Having soup with hearty ingredients, like noodles, is a big plus. Here's a recipe for beef sukiyaki udon, which may be prepared anytime of the day -- yes, even during breakfast. If in doubt, check out mohinga, a breakfast staple in Myanmar of rice noodles swimming in a thick fish broth. For the beef sukiyaki broth, the quality of beef is important to bring out the soup flavour, so make sure you get good cuts from your preferred butcher or meat supplier.

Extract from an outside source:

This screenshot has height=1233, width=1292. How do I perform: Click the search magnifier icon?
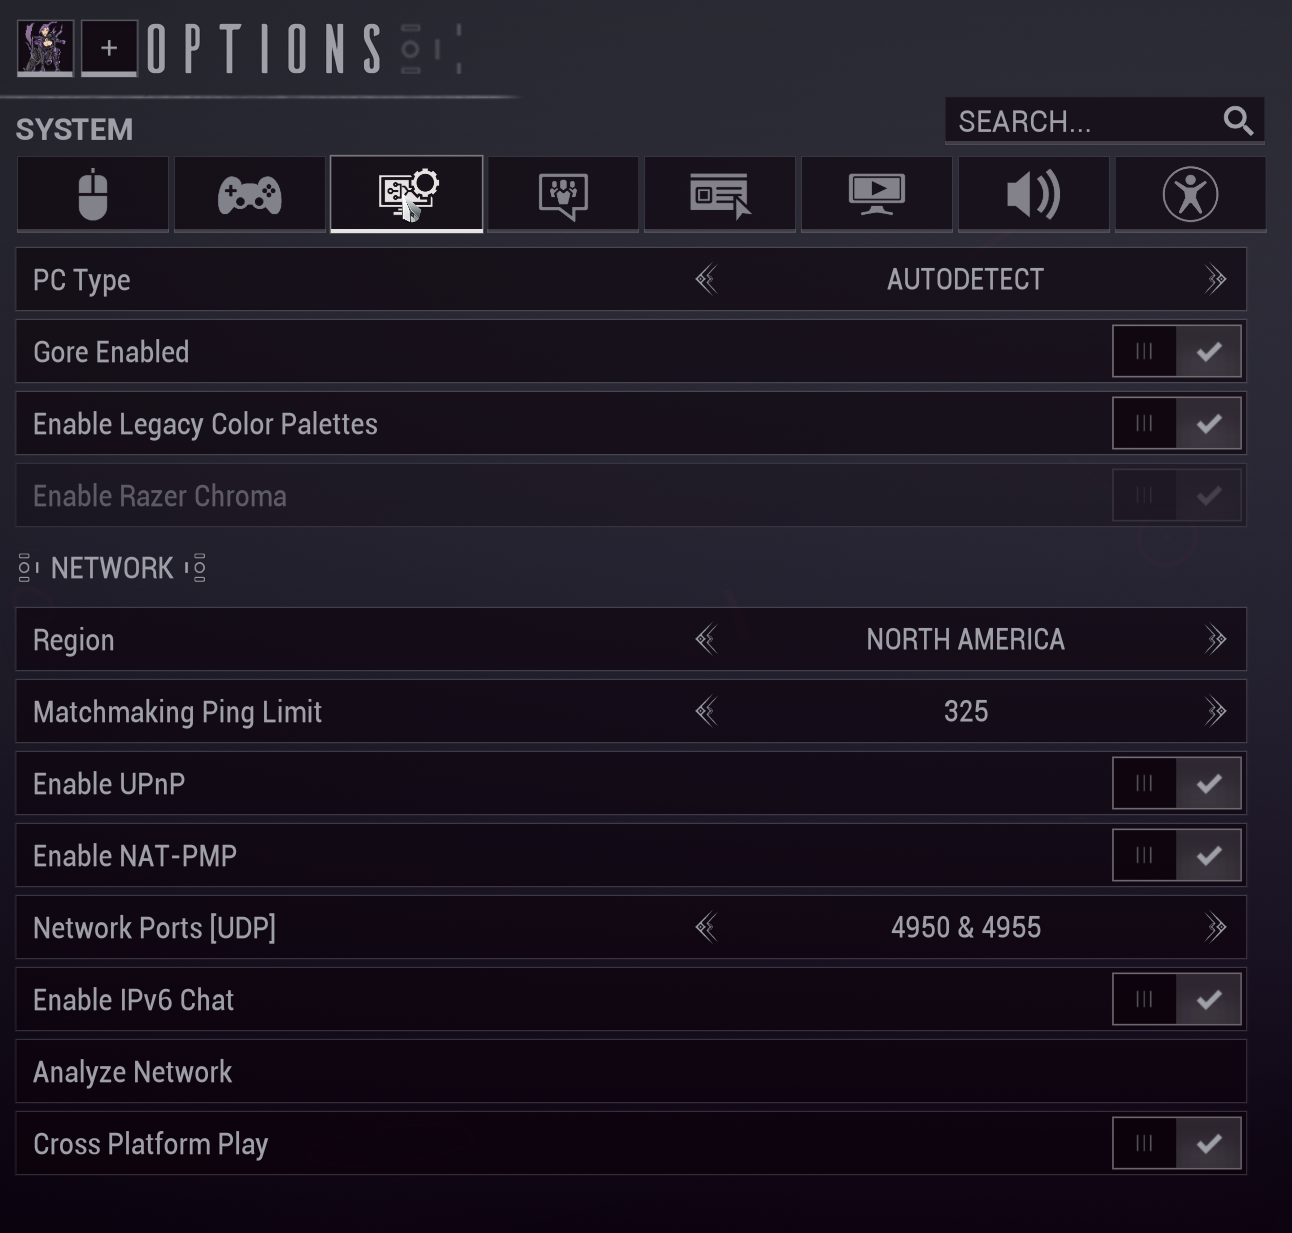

It's fine to be flexible with this recipe. You can replace udon with other kinds of noodles like glass noodles or vermicelli, whatever you have on hand will do. Other ingredients to layer with the beef include include tofu, scallions, cabbage; shiiitake, shimeji, enoki or a mix of these mushrooms, and even fish balls. Also, you can reduce the measurements if you're preparing this for one or two persons.
Cooking time: 20 minutes
500g thinly sliced beef
600g pre-cooked udon noodles
500g Chinese cabbage, thinly sliced
250g leeks, thinly sliced (cut top greens into thin coins for garnish)
1 pack firm tofu (or fish ball)
50g shiitake mushrooms
100g shimeji mushrooms, stems removed
6 large eggs
1 tablespoon vegetable oil
200 grams edamame beans: for side dish
1 teaspoon coarse sea salt
For the sukiyaki sauce:
100ml cooking sake
100ml soy sauce
5g dashi stock powder
4 tablespoons brown sugar
280 ml chicken stock
1. Bring a litre of water to boil in a medium saucepan and cook the udon noodles for 2-3 minutes. Gently disentangle the noodles while cooking, then drain well. Meanwhile, combine the cooking sake, soy sauce, sugar, kombu dashi and chicken stock in a measuring jug. Stir until the sugar has dissolved. Set aside.
2. Add vegetable oil to a frying pan or wok and sauté the sliced beef until lightly brown on the outside, about 5-6 minutes. It’s okay to under-cook the beef at this stage, because you will be transferring this into the sukiyaki pot later. Set aside.
3. Pour the sukiyaki sauce mixture into a large saucepan and bring to a boil. Add beef, cabbage, mushrooms and bring to a rolling boil, then reduce heat to low and simmer for 5 to 8 minutes. Toss in cooked udon.
Meanwhile, fill a medium pot or saucepan with water and cook at medium-high heat until it becomes a rolling boil. Toss in edamame beans and let them boil for about 4 to 5 minutes. Drain water. Transfer edamame in a bowl and sprinkle coarse sea salt on the beans. You can also add some pepper flakes or some togarashi powder and shredded nori.
4. Break all the eggs into a measuring jug. Lightly whisk, and then pour over the sukiyaki ingredients in a circular motion to ensure even coverage. Simmer for another 2 to 3 minutes. Turn off the heat. Use a soup ladle to serve the sukiyaki into individual bowls. Garnish with green leek coins.
Lightly whisk the eggs in a measuring jug or a medium bowl, before pouring over the sukiyaki sauce.